(Exercise aim):
If a line of the records contains the word "screenshot", list it.

(Task material):

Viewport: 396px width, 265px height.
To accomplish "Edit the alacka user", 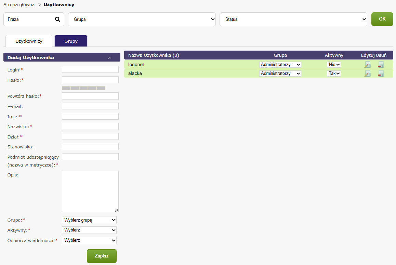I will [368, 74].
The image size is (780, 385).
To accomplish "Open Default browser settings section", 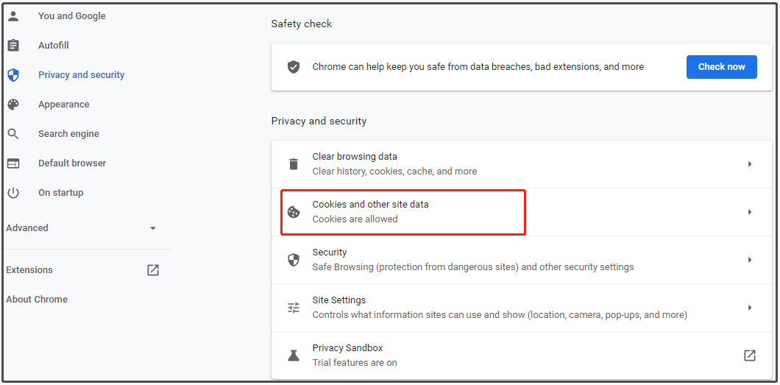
* * *
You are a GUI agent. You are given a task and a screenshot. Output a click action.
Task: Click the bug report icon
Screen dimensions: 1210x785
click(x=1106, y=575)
* * *
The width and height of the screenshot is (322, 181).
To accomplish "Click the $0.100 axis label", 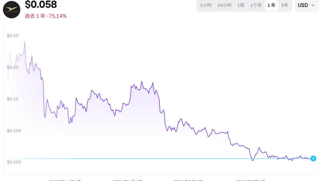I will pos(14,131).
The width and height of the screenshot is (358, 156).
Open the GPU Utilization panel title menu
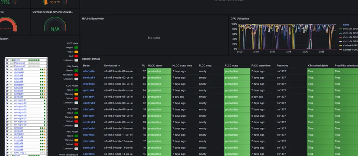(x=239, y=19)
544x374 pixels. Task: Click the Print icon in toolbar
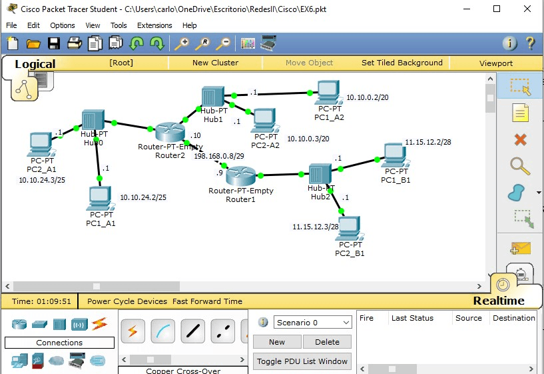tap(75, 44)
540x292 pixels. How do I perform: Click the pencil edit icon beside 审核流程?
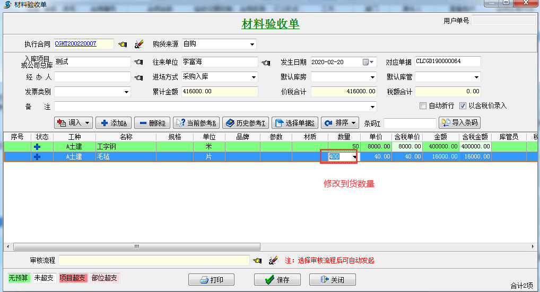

(Problem solution):
You are a GUI agent. You are given a task and a screenshot. Output a click action.
The width and height of the screenshot is (322, 181).
The width and height of the screenshot is (358, 156).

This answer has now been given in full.